Bill McGee, Senior Vice President of Hybrid Cloud Security, Trend Micro speaks on security in hybrid cloud
Bill McGee, Senior Vice President of Hybrid Cloud Security, Trend Micro speaks on security in hybrid cloud adoption, the related challenges and benefits at Trend Micro's CloudSec India 2017 event in Mumbai.
Excerpts from the interview:
Do you think people have become more comfortable with the idea of migrating to cloud and do you think it is hybrid cloud that we have to thank?

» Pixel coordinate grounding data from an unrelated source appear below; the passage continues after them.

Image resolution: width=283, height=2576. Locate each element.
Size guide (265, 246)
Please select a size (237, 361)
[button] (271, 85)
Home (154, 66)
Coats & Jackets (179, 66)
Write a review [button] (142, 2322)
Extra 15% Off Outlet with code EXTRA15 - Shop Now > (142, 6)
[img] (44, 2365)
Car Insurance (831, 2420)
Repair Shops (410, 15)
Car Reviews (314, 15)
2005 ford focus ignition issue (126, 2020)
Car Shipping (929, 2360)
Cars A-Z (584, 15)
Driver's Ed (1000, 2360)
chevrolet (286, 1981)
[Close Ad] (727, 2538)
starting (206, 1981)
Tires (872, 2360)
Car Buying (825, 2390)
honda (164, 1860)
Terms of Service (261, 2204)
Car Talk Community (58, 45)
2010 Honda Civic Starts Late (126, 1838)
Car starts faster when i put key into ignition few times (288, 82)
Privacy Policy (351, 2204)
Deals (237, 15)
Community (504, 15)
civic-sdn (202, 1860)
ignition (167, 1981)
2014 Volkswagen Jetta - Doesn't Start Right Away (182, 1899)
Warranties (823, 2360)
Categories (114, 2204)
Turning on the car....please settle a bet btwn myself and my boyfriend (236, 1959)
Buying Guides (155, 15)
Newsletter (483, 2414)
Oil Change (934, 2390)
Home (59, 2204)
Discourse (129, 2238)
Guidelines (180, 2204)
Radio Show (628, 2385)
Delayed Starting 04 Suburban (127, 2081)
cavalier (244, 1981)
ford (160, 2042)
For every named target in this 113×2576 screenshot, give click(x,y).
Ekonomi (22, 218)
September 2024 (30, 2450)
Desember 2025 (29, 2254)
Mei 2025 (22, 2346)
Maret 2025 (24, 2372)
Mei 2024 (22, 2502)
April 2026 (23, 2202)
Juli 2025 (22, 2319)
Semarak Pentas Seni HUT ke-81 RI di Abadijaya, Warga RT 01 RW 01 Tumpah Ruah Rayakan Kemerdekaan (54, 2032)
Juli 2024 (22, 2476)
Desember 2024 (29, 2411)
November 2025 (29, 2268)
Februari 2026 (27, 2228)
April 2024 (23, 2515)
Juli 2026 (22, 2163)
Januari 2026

Different markets are at a different phase of their lifecycle. Markets where public cloud has been in place for many years such as ddddbthe United States and Australia, we’ve seen very aggressive adoption of cloud and of hybrid cloud environments. I live in Canada, which is a more conservative market. Canadian public cloud datacenters have just recently occurred. So Canada is maybe more in the life cycle that India is in where the datacenters have just been in the country for a relatively short period of time. There’s not as much expertise yet in terms of knowing how to use the cloud successfully. Some call them secondary cloud markets. But I am fully confident that they will achieve a very similar level of success than we’ve seen in some of the more mature markets. It’s time and expertise. And it’s because of the speed that it allows organizations to move. So that speed has a market impact. As somebody sees a competitor move fast and they feel a need to respond, and if cloud has been one of the enablers to that speed then people will adopt it quickly as well. So we expect to see more aggressive use of hybrid cloud in markets like India in the very near future.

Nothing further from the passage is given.